When I came home to Philadelphia this summer, my sister insisted that I really needed to re-decorate my room, since it’s basically been the same since I was in 8th or 9thgrade. Since the room really hadn’t been changed much while I’ve been at Hopkins for the past three years, it always reminded me of my high school self. Suddenly, now that Alex has almost completed this decorating endeavor, the room no longer has that feeling. So many elements have been replaced with things that pertain much more to my college life. The teddy bear in my bookcase has been replaced with a Spring Fair mug and a duck that says Phi Mu on it. The pictures from a vacation on the wall were replaced with a Spanish flag I bought while I studied abroad. On my bed is the giant stuffed microbe pillow that two of my friends got me for Christmas freshman year. I have way more books than I used to have, and some are in Spanish and German. Instead of an Obama ’08 poster, there is a Real Madrid scarf. Instead of my old greenish-blue bedspread, my new one very much resembles the one that I used freshman and sophomore years in AMR I and Charles Commons.
While I agree with Alex that my room was a little overdue for a make-over, I’m starting to realize now that a lot of my high school things are gone how much has changed in the past three years. Looking back, I’ve made countless new friends, almost completed two majors, acquired new interests, and traveled to five new countries. I’m not sure what part of that has changed me, or whether it was something else entirely, but regardless, it’s scary how fast time can pass. One moment you may think that you know yourself pretty well. You may think that you have things all figured out, and in what seems like the blink of an eye, your plans change. You change.
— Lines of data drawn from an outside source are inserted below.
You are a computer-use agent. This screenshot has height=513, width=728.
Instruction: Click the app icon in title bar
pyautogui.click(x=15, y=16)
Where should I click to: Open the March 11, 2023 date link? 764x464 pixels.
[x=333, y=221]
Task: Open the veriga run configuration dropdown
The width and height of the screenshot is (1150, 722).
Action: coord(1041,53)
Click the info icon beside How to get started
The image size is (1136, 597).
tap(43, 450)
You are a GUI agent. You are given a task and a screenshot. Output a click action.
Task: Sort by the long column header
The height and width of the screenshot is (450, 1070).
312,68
I think after I took the LSAT last Monday, the fact that this is my last summer of college finally hit me – I’m suddenly filling out applications and constantly thinking about where and how I’m going to spend the next few years of my life. I know I’ll get things figured out, and I know I’ll end up in the right place, but at the moment, making future plans is a pretty daunting process. I was never quite this concerned with the thought of graduating from high school and going to college, but thinking about having to leave Baltimore in May and moving on to something that four years ago I never thought I would be doing is a little bit terrifying.
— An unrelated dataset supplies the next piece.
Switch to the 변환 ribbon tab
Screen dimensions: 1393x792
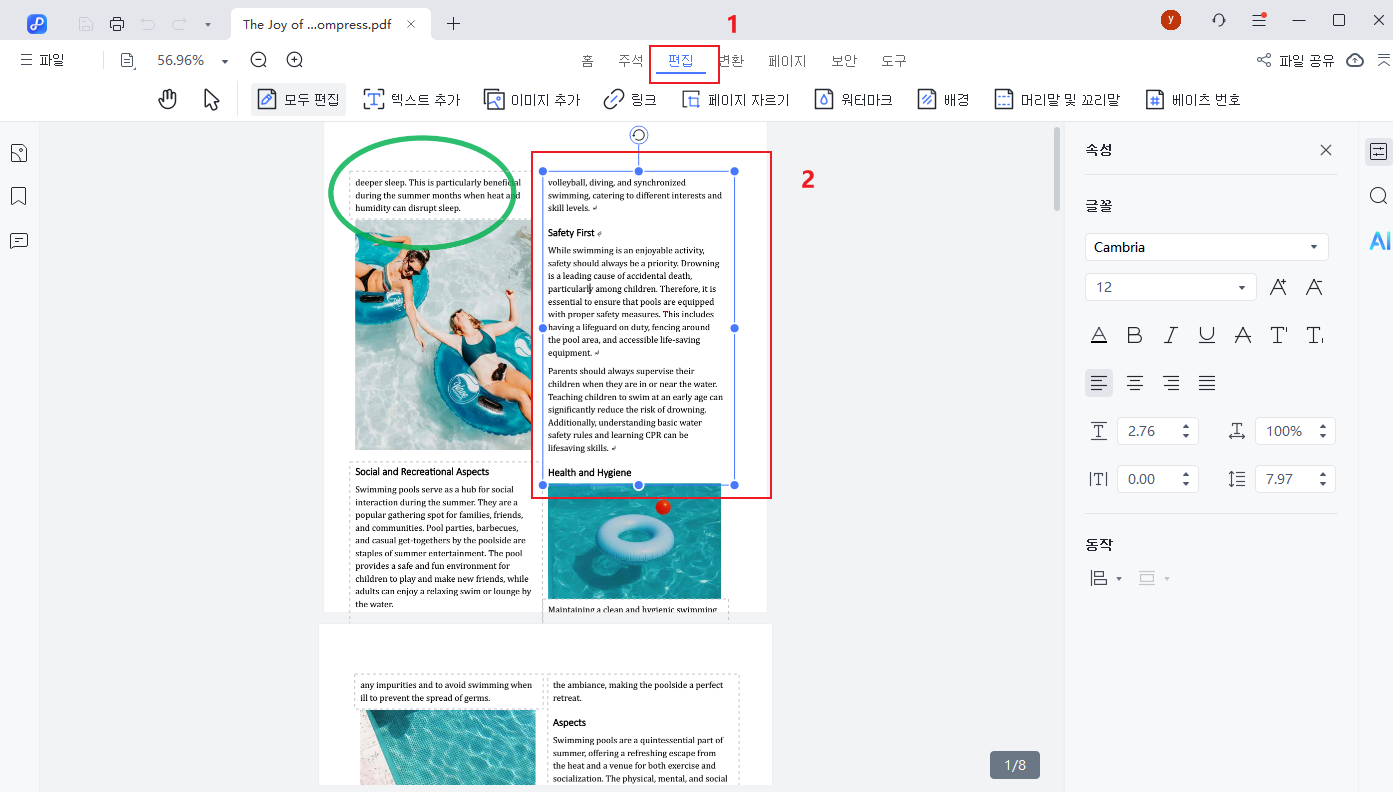(731, 60)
It really does feel like I just sent in my application to Johns Hopkins yesterday. I can’t believe that since that day back in fall 2008, I’ve been through three-quarters of my undergraduate career at this university. I’ve taken classes I never in a million years thought I would take, I’ve met friends from all over the world, and I’ve been through some of the happiest and hardest times of my almost 21 year old life. Senior year totally crept up on me, and in two months I’ll be entering my last fall semester at Hopkins in full force with law school applications and/or job applications also on my mind.
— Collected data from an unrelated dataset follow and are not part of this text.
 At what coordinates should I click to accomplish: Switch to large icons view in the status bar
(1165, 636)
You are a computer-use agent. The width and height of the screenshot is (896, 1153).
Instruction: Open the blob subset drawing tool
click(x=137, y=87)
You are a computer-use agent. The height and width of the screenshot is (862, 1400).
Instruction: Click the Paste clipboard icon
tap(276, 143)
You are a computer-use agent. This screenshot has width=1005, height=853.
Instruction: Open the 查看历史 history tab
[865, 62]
If there’s anything I’ve learned at Hopkins, it’s that your plans shouldn’t be too set in stone before they actually happen. You as a person change faster than you may think you will, and you should let that change happen instead of constraining yourself to what you feel your interests are or what you want them to be. My goal for senior year is to keep this in mind, to not get too preoccupied about this whole process, and to accept wherever life takes me.